Why Indemnification Doesn't Save You
Buyers assume the statements of fact (otherwise known as Reps & Warranties, although Ken Adams makes a strong argument as to why this is confusing) in the purchase agreement will cover them here. The seller represented that the S-corp election was valid. If it turns out it wasn't, that's a breach, and the indemnification provision kicks in.
Sometimes that's true. But it's not the safety net most buyers think it is.
Language can matter. A rep that says "the company is taxed as an S-corporation" is not the same as a rep that says "the company's S-corporation election remains valid, and no event has occurred that would cause a termination of that election." The first one is easy to argue around. The second is clearer and will likely protect a buyer more.
Second, even a tightly drafted statement of fact only helps if the seller can pay. In small business acquisitions, sellers are often individuals walking away from their primary asset. By the time a problem surfaces, the money usually gone, the seller has moved on, and collecting on an indemnification claim becomes a litigation exercise that costs both time and money, all while you as a buyer remain on the hook for the outstanding tax issues currently.
Now you've both overpaid and possibly bought the wrong thing.
Why an F Reorganization Is Worth the Extra Conversation
An F reorganization takes a different path to achieve the same outcome with more assurances. Instead of relying on the validity of an existing S-corp election, you restructure the entity before the sale closes.
In order to effectuate an F Reorg there is more coordination, and both sides have to move through additional steps before closing. This usually requires attorneys and tax advisors who know what they're doing. But it removes the single biggest point of failure in a 338 transaction.
The defective S-corp problem simply doesn't exist in a well-executed F reorg.
It also gives you flexibility the 338 doesn't. If you want to build a holding company structure later, bring on a co-investor, add an operating subsidiary, or set up a platform for add-on acquisitions, the F reorg positions you to do that cleanly. You're not locked into the legacy structure of whatever the seller built. You're starting from a structure you designed with your own exit and growth plan in mind.
That optionality has real value and most buyers don't think about it at the time of acquisition.
Here's your takeaway
Using a 338 Election in the right circumstances can serve as a great tool in your acquisition toolbox. It works well when the underlying S-corp election is clean, the due diligence is thorough, and the statements of fact in the purchase agreement are drafted with brevity and clarity.
If all the boxes are checked, a 338 election allows a buyer to gain asset sale treatment without the need for additional advisor fees before the deal closes.
But "the right situation" requires things to be true that you cannot always verify. You are relying on the seller's tax history, the seller's historical filing decisions, and a set of facts that were created years before you showed up. If any of those facts turn out to be wrong, the consequences are serious.

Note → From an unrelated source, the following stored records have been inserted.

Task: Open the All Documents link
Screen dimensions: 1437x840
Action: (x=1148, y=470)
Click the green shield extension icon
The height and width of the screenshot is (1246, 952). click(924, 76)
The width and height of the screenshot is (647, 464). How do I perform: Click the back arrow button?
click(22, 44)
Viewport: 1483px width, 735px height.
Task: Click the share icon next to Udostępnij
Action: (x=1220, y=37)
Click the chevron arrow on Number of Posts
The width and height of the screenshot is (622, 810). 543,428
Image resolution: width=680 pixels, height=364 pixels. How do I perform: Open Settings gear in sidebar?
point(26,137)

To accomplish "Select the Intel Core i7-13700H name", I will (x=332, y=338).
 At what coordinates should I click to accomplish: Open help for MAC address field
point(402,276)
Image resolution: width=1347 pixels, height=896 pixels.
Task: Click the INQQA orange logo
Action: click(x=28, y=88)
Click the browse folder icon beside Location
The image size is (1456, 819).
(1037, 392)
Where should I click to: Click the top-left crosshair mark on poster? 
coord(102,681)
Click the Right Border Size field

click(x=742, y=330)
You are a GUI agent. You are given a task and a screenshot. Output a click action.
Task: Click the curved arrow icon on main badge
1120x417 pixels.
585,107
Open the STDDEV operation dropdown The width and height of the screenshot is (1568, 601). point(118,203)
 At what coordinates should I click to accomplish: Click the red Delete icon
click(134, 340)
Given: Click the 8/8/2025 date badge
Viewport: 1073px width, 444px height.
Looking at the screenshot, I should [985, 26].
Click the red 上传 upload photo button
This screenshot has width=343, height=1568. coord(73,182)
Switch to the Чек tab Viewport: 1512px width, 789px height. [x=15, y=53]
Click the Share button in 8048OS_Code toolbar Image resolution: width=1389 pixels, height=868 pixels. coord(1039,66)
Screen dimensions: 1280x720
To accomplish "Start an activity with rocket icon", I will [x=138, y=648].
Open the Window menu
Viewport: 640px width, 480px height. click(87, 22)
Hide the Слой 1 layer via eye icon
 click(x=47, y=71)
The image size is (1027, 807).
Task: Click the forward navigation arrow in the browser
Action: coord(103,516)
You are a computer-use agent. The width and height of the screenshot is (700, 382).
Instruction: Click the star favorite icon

It's true, the F reorg is more work. However, it allows a buyer to sleep better at night knowing there isn't a massive question-mark hanging out there about their deal.
Before you default to a 338 because your advisor said it's easier, ask them one thing: have you validated the seller's S-corp election? Not just reviewed the returns. Actually validated the election, the shareholder history, and whether any termination events occurred.
If they don't have a clear answer, that's your answer.